First, a disclaimer: I'm a backer of the game from the KS campaign 2 years ago or so. No other connection to authors except occasional talk on Discord.

SINS is a curious case. It's a post-apocalyptic game, offering a standard package of devastated, zombie-infested world, closer to "the Walking Dead" than any zombie apocalypse settings (there are cultures, organizations, secret societies and religious orders). The catch is, using standard mode of play, you're essentially a zombie, not a generic shambler but ass-kicking monstrosity, also the one which remebers its humanity and strives to balance the human nature with monstrous urges. You also look pretty human, in most cases actually but not always. Seems familiar? Yup. It's part zombie post-apocalypse, part World of Darkness (Wraith: the Oblivion and Kindred of the East mostly), part BESM/OVA with a lot of anime stylistics and part Exalted, but don't tell the last to the authors, they don't like mentioning the last one :).

For such an ecclectic bunch the game is neat, and you don't see seams on this Frankensteinian monster of the setting. The main premise can be shortened to "everything you know, but different way". The world is devastated -- not by freak of nature or folly of human, but by planned extinction plan of some yet-to-be-revealed outer space entity (plan that gone south by the way, so at least the entity is not omnipotent). Zombies roam the wastes, but they are far from anything you could suspect -- they don't eat brains, human meat or anything at all, they simply seem to draw sustenance from slaughter and destruction. They also evolve into bigger and more horrific forms until they form gargantuan abomination (and everything is screwed then horribly). Characters are sort-of Exalts from the game you should not mention, not created by bengin gods, but by utterely alien entities, the by-product of botched extinction plan. They have kick-ass, anime-styled powers (including the ability of transforming into small-size mecha) but also they have a monstrous anti-soul that can sometimes turn them into dangerous monsters, and its agenda is to achieve the state permanently (you can scream "Wraith" but it's more "Kindred of the East"). Ah, also to become one you must die, turn into the zombie and then hope the rest will go smoothly (because only two first parts are foolproof). You can be killed, "diablerized" Vampire way or turned into even more monstrous zombie at the end, and there is no third chance anyway (dead protagonists are simply anihilated, they don't have any hope for afterlife, unlike more normal denizens of the setting). If you love ecclectic, baroque settings, you'll probably love this one.
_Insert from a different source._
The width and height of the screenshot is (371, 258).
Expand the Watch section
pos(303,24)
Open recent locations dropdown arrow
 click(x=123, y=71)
Mechanics of the game is also familiar, yet different. It has a lot of Storyteller vibe - success based mechanics, health levels, skills and attributes and such. It is D6 based (instead of D10) and you roll only attributes, skills set target number to get successes. Difficulty is a minimum success level, and extra successes you can use to improve damage, get job faster and such. Combat is long-turn based (I haven't seen that approach for a long time) so the rolls are abstract, one hit roll can be translated into many exchanges of blows that all were parried except the last one, which made damage. It works well and didn't gave me too many headaches.

The book is nice and layout proffesional. The only thing I could criticize is a low number of artwork, all with distinctive but boring on the longer term style. Don't get me wrong, these are nice and proffesional graphics, but I'm accustomed to more variety in style, especially for a book that big (it's a standard monstrous "brick" of old, not these newer booklet-style, low page count games like many Powered by Apocalypse books, so while PbtA also are artwork-low one-artist productions, it's less problematic). There are glitches in the layout but they are surprisingly rare. Material is presented nicely, there are some worse moments (like presenting the mechanics for "normal people" first, where it's not essentially a game about "normal people"), but I've seen worse, and this is their first product.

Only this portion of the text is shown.